- [ASSIGNED TASK] When you reach the line that contains "1568x413 pixels." in the data below, copy it and every line after it exactly, adding nothing.

*** GIVEN RECORDS ***

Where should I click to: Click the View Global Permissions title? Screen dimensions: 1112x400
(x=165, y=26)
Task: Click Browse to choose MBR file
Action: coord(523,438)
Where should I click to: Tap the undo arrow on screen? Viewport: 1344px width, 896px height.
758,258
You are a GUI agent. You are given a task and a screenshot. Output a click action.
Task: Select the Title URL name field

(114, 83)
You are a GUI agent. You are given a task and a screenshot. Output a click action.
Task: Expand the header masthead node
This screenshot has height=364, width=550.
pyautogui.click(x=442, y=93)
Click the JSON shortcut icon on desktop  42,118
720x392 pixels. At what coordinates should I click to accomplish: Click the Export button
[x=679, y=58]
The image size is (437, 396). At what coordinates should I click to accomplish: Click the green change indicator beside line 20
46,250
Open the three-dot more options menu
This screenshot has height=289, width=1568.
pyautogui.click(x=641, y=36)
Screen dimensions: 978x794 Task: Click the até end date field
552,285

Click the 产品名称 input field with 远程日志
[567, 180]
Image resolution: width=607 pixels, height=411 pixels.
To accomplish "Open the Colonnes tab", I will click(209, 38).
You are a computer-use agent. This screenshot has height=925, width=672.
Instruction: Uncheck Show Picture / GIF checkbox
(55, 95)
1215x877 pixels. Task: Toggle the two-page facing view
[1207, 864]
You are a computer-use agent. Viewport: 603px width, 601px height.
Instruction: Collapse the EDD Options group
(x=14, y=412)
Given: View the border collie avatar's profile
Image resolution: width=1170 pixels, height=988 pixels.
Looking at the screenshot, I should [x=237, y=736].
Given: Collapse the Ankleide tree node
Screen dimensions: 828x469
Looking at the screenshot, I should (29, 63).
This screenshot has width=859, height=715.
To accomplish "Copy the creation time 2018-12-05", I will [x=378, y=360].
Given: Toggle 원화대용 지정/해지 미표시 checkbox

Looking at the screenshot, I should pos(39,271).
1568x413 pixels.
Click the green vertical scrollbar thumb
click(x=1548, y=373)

*** End of GIVEN RECORDS ***

- [TASK RESPONSE]
1568x413 pixels.
Click the green vertical scrollbar thumb
click(x=1548, y=373)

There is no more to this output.